Sometimes parents feel they need to be "referees," but it can be far more effective to be "mediators," helping children hear each other's point of view and helping them find a workable solution. If children aren't able to make up again after the disruptions and explosions, they may need some extra help from parents, even when things have calmed down. Some young children stay mad a long time, and they don't have the skills to rebuild a friendship. Those children need their parents to help them talk things out, so they can remember the good times they have had with their friend.
The biggest help we give our children is the examples we set in our own friendships. Attitudes are "caught," more than "taught." That's true for empathy and tolerance and all the other things that have to do with being a good friend. It is from us and our everyday attitudes that our children are likely to learn most.
Alone-Time Is Important
Sometimes preschoolers seem to be “loners.” They just don't want to play with other children. To some adults that doesn’t seem natural; however, it may be both natural and necessary. Since many children these days spend a lot of time in group care, solitude may be just what they need most when they get home.
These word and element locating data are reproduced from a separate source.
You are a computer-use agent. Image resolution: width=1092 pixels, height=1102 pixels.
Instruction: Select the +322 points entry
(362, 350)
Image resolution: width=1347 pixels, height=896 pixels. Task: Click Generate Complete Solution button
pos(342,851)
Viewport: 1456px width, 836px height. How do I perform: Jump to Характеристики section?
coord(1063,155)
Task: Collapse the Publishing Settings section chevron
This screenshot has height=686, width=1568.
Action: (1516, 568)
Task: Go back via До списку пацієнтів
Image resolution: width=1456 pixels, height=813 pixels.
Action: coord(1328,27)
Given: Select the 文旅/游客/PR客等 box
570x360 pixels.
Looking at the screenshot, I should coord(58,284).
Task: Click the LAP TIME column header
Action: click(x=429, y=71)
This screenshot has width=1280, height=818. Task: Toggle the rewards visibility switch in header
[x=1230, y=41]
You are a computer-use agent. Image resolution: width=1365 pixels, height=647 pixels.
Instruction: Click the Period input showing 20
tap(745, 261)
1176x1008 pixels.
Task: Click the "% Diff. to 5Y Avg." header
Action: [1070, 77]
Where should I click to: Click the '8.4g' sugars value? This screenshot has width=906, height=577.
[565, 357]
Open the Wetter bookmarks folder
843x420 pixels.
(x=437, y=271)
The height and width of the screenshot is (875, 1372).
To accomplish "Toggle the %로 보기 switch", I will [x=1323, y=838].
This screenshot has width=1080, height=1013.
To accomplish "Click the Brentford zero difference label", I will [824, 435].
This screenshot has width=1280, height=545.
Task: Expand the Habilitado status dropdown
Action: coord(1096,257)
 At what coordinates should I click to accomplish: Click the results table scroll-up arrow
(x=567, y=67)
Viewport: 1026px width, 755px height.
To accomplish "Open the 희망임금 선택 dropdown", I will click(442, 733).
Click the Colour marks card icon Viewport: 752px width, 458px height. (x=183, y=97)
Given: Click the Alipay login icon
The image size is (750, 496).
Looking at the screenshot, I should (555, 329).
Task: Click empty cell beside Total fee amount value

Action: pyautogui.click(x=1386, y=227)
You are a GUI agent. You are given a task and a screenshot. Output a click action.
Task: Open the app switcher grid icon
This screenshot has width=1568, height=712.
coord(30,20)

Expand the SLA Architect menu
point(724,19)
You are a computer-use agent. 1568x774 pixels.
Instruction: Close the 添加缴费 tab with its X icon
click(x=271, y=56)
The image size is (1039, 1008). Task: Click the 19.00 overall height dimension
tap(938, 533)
Until a child has developed a reasonably secure sense of self, playing with other children can quickly become over-stimulating. Self-confidence grows best when children have time alone or in the company of loved and trusted parents. It’s through their early closeness with their primary caregivers that children grow up to be social.
This article is excerpted from “The Mister Rogers Parenting Book” the last book Fred Rogers worked on before his death in 2003. In this book he wanted to support parents in their most important work of parenting and to help them better understand their young children. As he wrote in the introduction to the book:
“.. if we can bring our children understanding, comfort, and hopefulness when they need this kind of support, then they are more likely to grow into adults who can find these resources within themselves later on.”